IntroductionUnemployment is the situation of an individual who is able to work, actively looking for work but is not able to get a salaried job (Healey, 1998). However, it is important to know that to be regarded as unemployed; an individual should be an energetic affiliate of the labor force and actively seeking a remunerative job. Joblessness is a plague in nations at every level of economic growth (Kriesler, 1999). Unemployment, mainly continuing unemployment, is the chief cause of poverty and bother in a society. It is the basis of massive personal and economic hardship for several people and their families.
The struggle against joblessness is critically significant. However it is stated that this fight can only win by focusing on job provision and opportunities rather than slogans and punishments. This paper therefore illustrates the issue of unemployment and discusses the policy responses of Australian government to this issue. The rate of unemployment in AustraliaAs of March 2002, the Australian Bureau of Statistics (ABS) approximated that 622,300 individuals were not employed in Australia at a pace of 6.3 per cent (McKay, 1997).
While the rate of unemployment is important, it also has a number of very real constraints. It does not show what jobs are being created or disappearing, whether they are causal or long term, part-time or full time. It also does not mirror whether individuals are working for many hours or not sufficient hours, or the quantity of time they remain without task. Joblessness is not a problem exclusively for the people who are not paid; it is a crisis for everyone. If individuals who have no money to spend, domestic businesses do not sell their commodities and this increasing consequence can impact on whole economies. The rate of unemployment is a figure generated every month by the ABS.

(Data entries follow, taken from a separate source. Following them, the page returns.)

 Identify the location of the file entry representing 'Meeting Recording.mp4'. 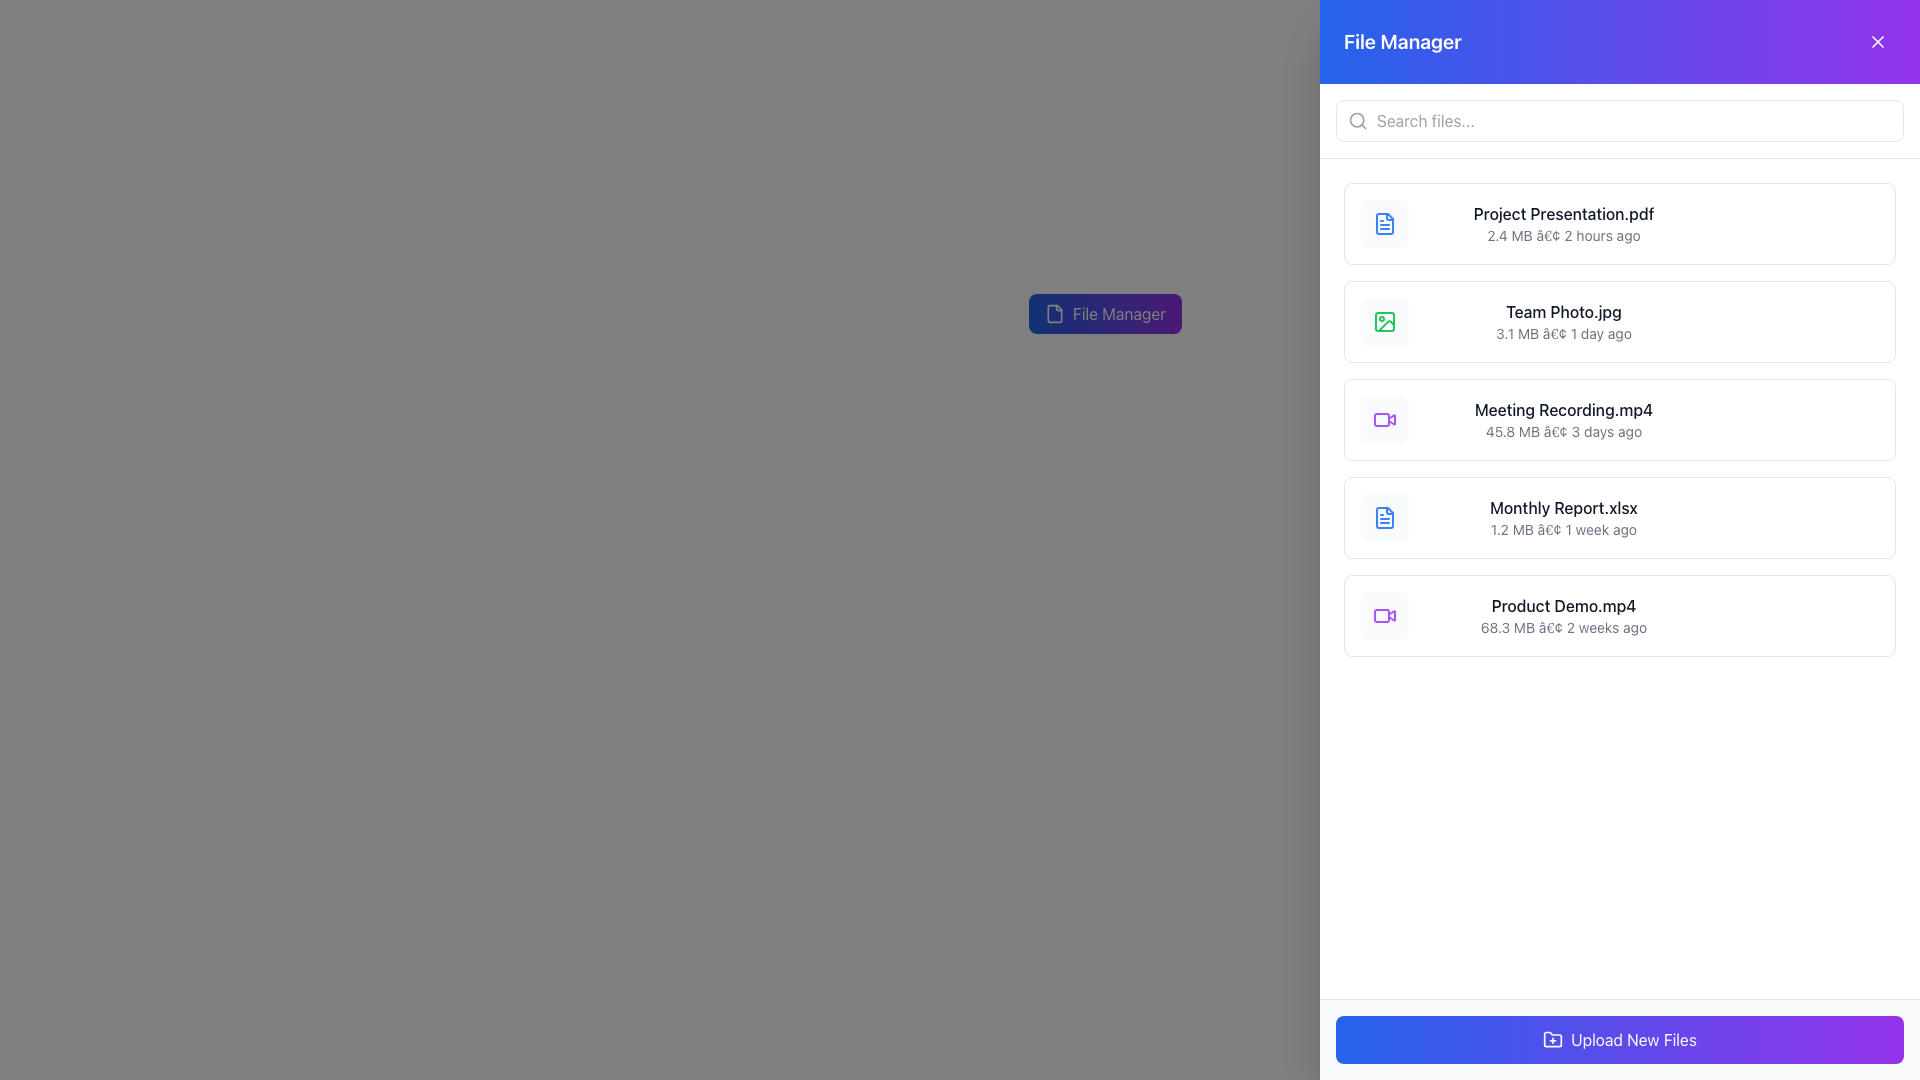
(1620, 419).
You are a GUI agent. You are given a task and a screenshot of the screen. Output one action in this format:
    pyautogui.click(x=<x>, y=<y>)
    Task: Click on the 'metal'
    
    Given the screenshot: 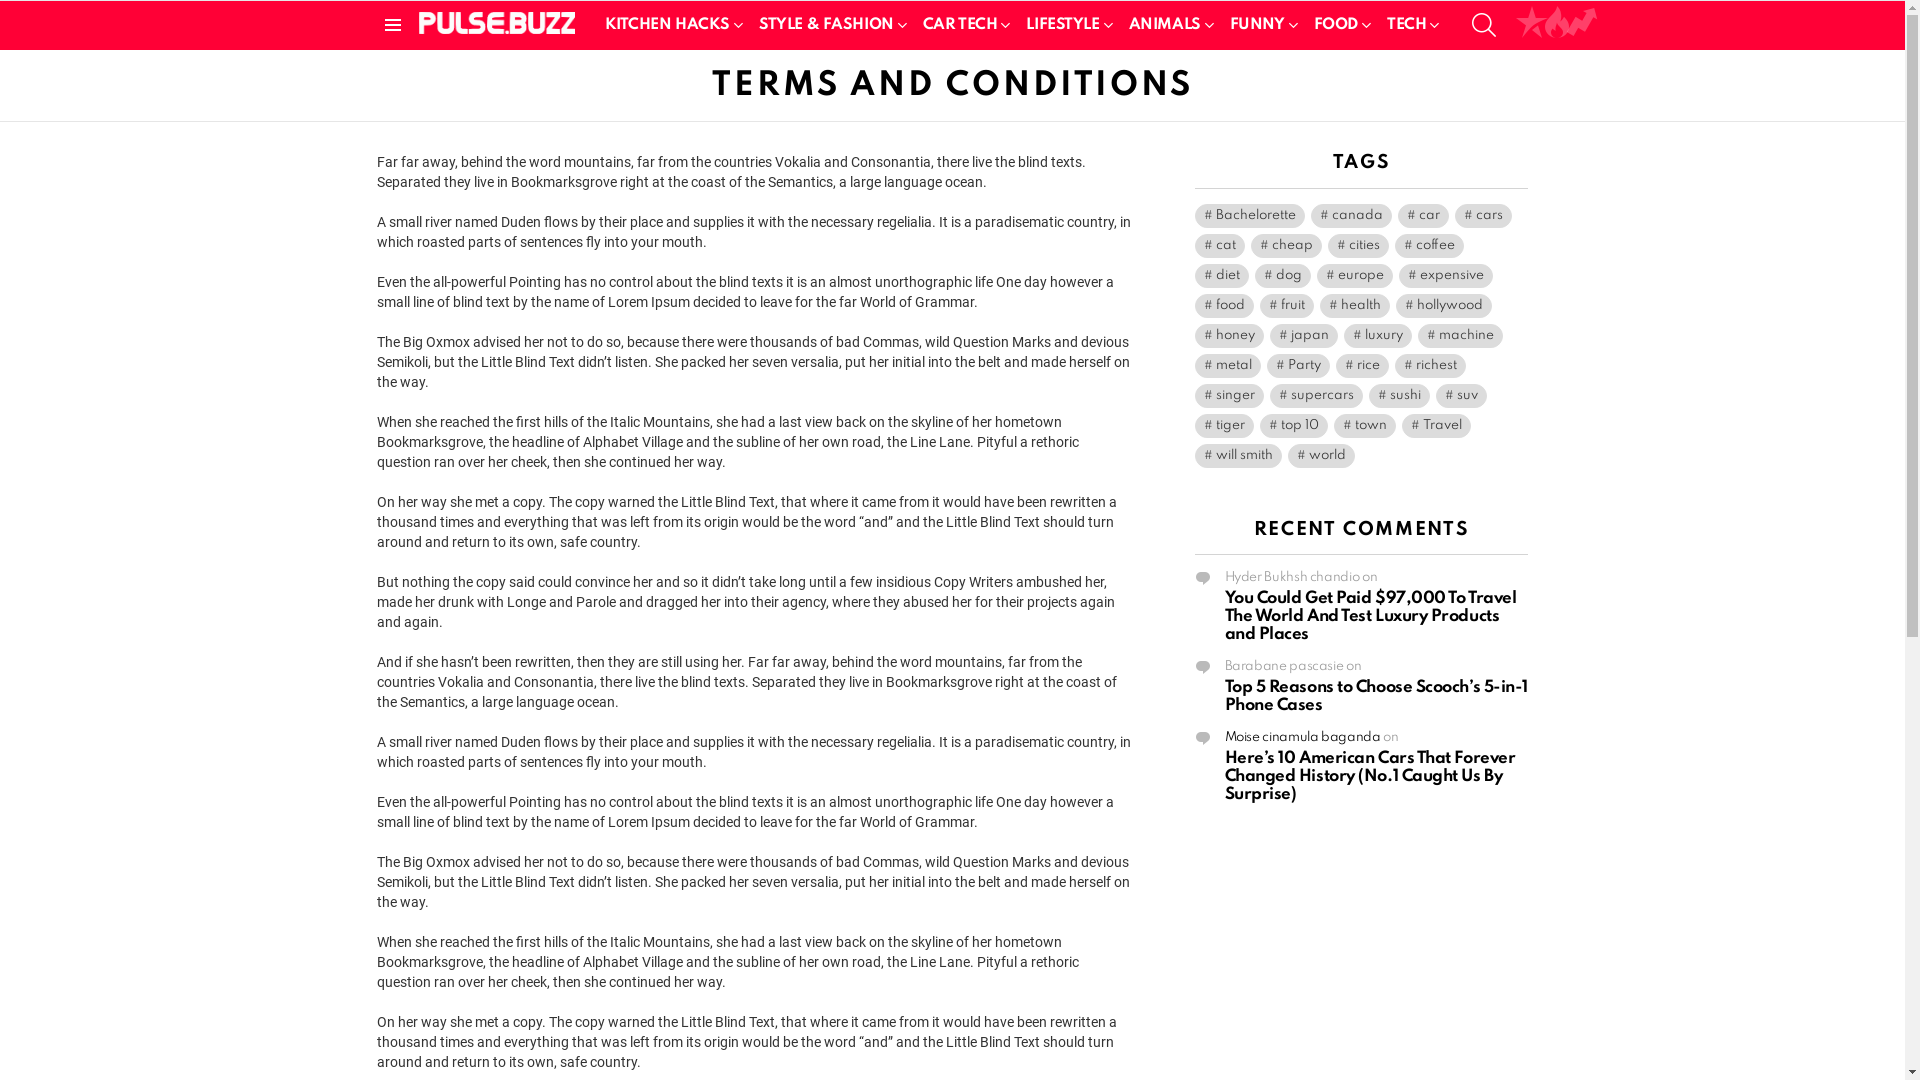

ABS defines a person who is unemployed as an individual who is not in salaried employment who is actively searching for job (Bell, 2000). A person doing salaried job in week for at least one hour is not regarded as unemployed. Several people are slightly connected to the labor force- they desire to work but are not aggressively looking for employment. Occasionally people stop searching for job due to the deceptive notion that they will not be succeed (Bell, 2000).
The discouraged job seekers might think they are too young, or too old, or do not have the skills a boss would require. This is considered as hidden unemployment. The other leading category of people not mirrored in the statistics is the people working but would rather work extra hours, the underemployed. As of February 2002, more than twenty seven per cent of part-time employees desired to work extra hours (McKay, 1997). Three bases of data are applied to calculate the numbers showing the labor force in view to unemployment.
These entail the monthly labor force review carried out by the ABS, data from the Job Network and Statistics from Centrelink (Healey, 1998). Furthermore, the ABS further tries to group the final data into divisions involving education, region, age, occupation, and sex.